History 2129/EnvS 2449 Reading Guide
Fishermen, Sportsmen, and Conservation
- Richard R. Wescott, “Early Conservation Programs and the Development of the Vacation Industry in Maine, 1865-1900,” Maine Historical Society Quarterly 27.1 (1987), 2-13. (e-reserve)
- Richard W. Judd, “Reshaping Maine’s Landscape: Rural Culture, Tourism, and Conservation, 1890-1929,” Journal of Forest History 32 (1988), 180-190. (e-reserve)

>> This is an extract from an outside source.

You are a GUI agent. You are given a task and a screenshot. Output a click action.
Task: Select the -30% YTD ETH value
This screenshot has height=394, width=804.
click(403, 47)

- Richard W. Judd, “Saving the Fisherman as Well as the Fish: Conservation and Commercial Rivalry in Maine’s Lobster Industry, 1872-1933,” Business History Review 62 (Winter 1988), 596-625. (e-reserve)
Questions:
- What kind of case study does late-eighteenth and early nineteenth-century Maine offer for examining the evolution and development of conservation ideology and policy? According to Wescott and Judd, in what ways was it representative of other regional or national models? What were the peculiarly Maine features of the evolution of Maine conservation consciousness?

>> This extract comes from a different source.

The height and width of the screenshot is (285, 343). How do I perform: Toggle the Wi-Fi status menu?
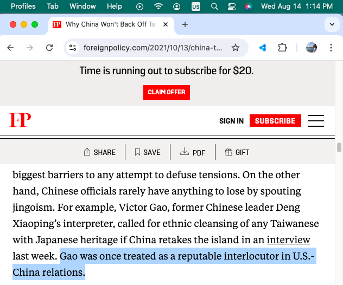pos(158,7)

- What were the motivations for conservation efforts in Maine? How did politics and political controversy shape conservation policies in Maine? Is it better to have any conservation measure, regardless of whose interests are being served, rather than none at all?

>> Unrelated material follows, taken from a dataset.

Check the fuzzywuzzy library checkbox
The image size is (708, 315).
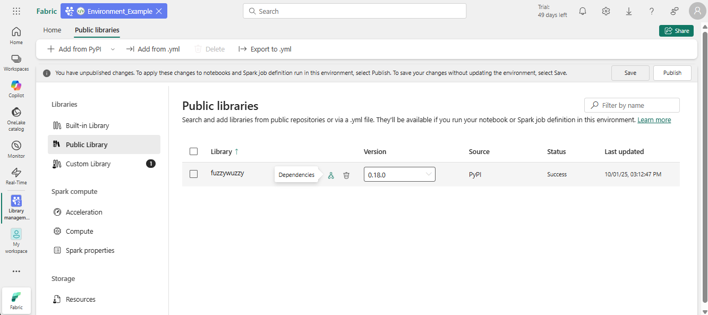(193, 174)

- How did the principles and goals of early conservation programs in Maine vary among resources and over time? How did a conservation consciousness in Maine evolve? How did the interconnections of different vested interests, scientific arguments about resource management, and the development of legislative conservation policy shape the history of conservation in Maine in the early twentieth century?